### [Selected text]

Let P=(a,b)
P lies on x^{3}-8x
The slope dy/dx at P is equal to the slope of the straight line between (a,b) and (4,0)
I am working with derivatives and the problem is:
The flight of a spaceship is described by the curve y = x^3 - 8x, x> 0. if the engine is shut off at point P, the space ship will fly off along the tangent line at P. If the spaceship is moving left to right, at what point should the engine be shut down in or to reach the point (4,0)
I know dy/dx is 3x^2 - 8
I'm not getting the answer though. not sure what I am missing, I know I should know how to solve this but it is escaping me at the moment. help would be greatly appreciated.
thank you!
In space there is no free fall. If the engin is turned off at a point P(x,y), it continues in a rectilinear motion in the direction where it was at P. This direction is the tangent line to the accelerated trajectory y = x^3 - 8x ar P. The change in y direction is delta(y) = (0-y) and the change in x is delta(x) = (4-x) where x and y are the coordinates of P. Then the tan of the angle opposite to delta(y) is just delta(y)/delta(x). But this is the slope of the tangent line to the accelerated trajectory whch is y'. Equate these slopes and solve for x, the use that value of x in y = x^3 - 8x to locate P.
if I put 4 in and do f(4) and f'(4) - get 32 and 40, 32-40 is -8 which is the point for y and solve for x in f(x) x = 2 but also x = -1 +/1 sqrt(5).
Can you please show me how you would work this out, I think I am overworking it.
I know the answer is (2,-8)

### [Task requirements]
Print the spaceship tangent-line thread above in full, word for word. The listing has nothing to do with the spaceship tangent-line thread.

### [Data extract]
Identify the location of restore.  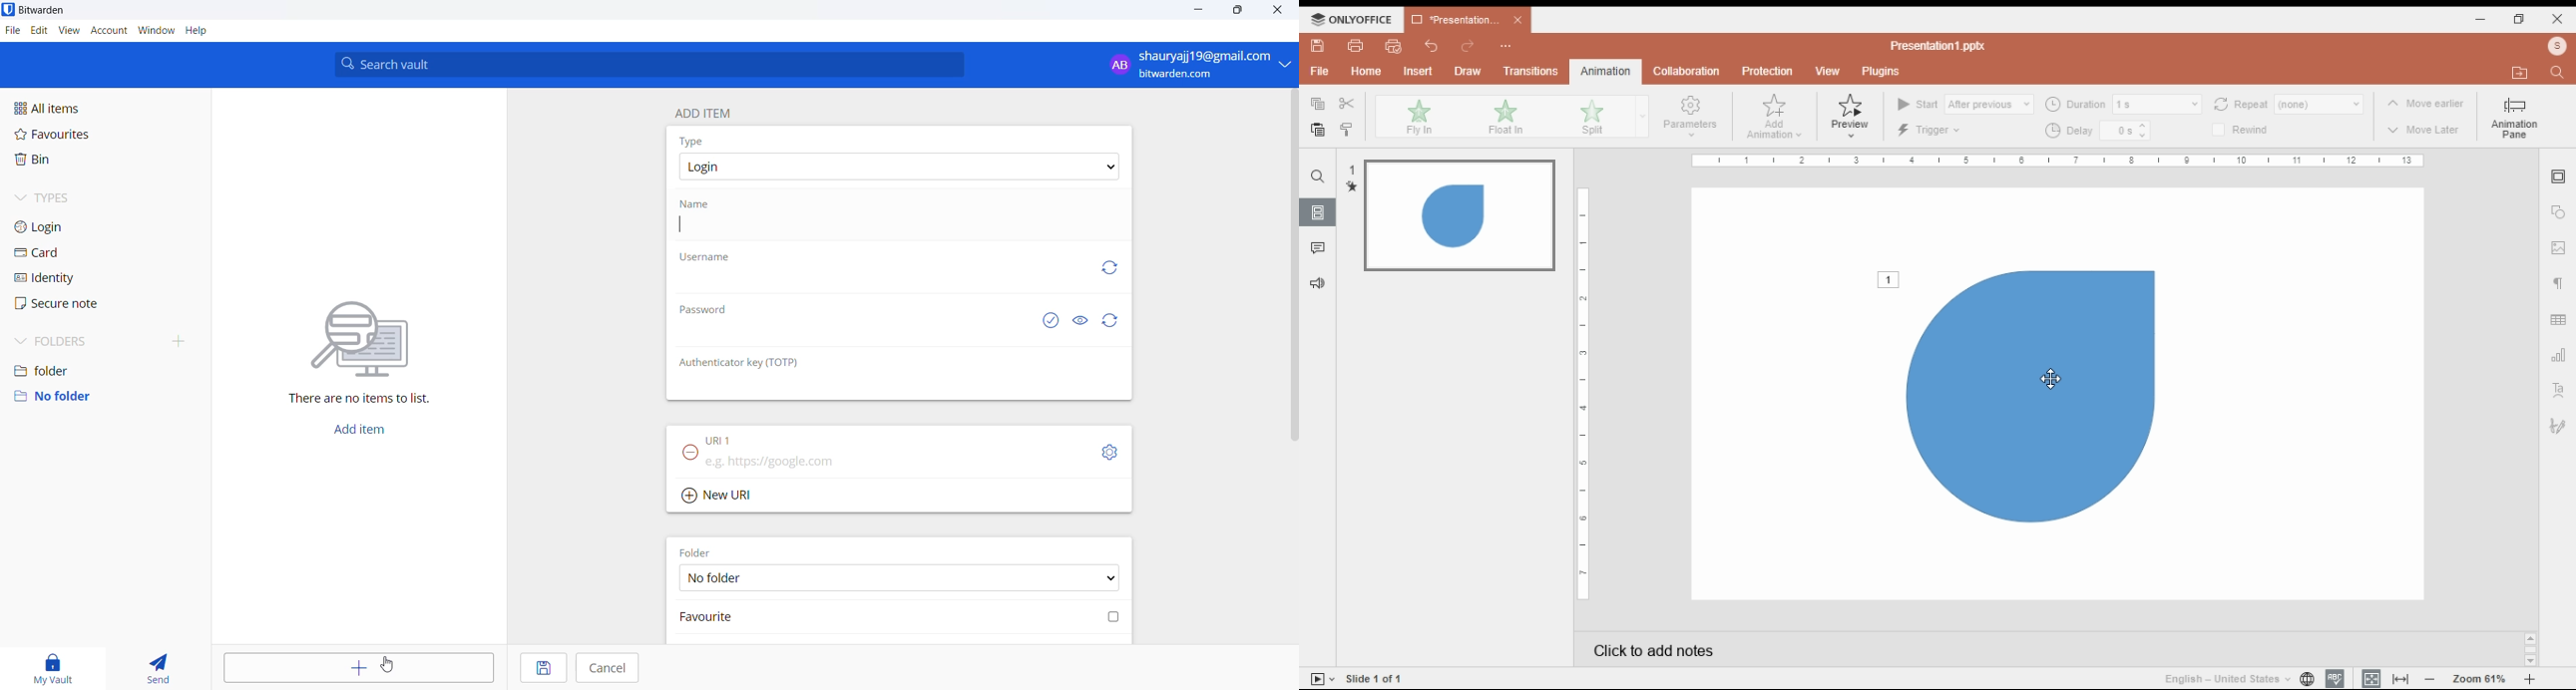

### [Output]
Let P=(a,b)
P lies on x^{3}-8x
The slope dy/dx at P is equal to the slope of the straight line between (a,b) and (4,0)
I am working with derivatives and the problem is:
The flight of a spaceship is described by the curve y = x^3 - 8x, x> 0. if the engine is shut off at point P, the space ship will fly off along the tangent line at P. If the spaceship is moving left to right, at what point should the engine be shut down in or to reach the point (4,0)
I know dy/dx is 3x^2 - 8
I'm not getting the answer though. not sure what I am missing, I know I should know how to solve this but it is escaping me at the moment. help would be greatly appreciated.
thank you!
In space there is no free fall. If the engin is turned off at a point P(x,y), it continues in a rectilinear motion in the direction where it was at P. This direction is the tangent line to the accelerated trajectory y = x^3 - 8x ar P. The change in y direction is delta(y) = (0-y) and the change in x is delta(x) = (4-x) where x and y are the coordinates of P. Then the tan of the angle opposite to delta(y) is just delta(y)/delta(x). But this is the slope of the tangent line to the accelerated trajectory whch is y'. Equate these slopes and solve for x, the use that value of x in y = x^3 - 8x to locate P.
if I put 4 in and do f(4) and f'(4) - get 32 and 40, 32-40 is -8 which is the point for y and solve for x in f(x) x = 2 but also x = -1 +/1 sqrt(5).
Can you please show me how you would work this out, I think I am overworking it.
I know the answer is (2,-8)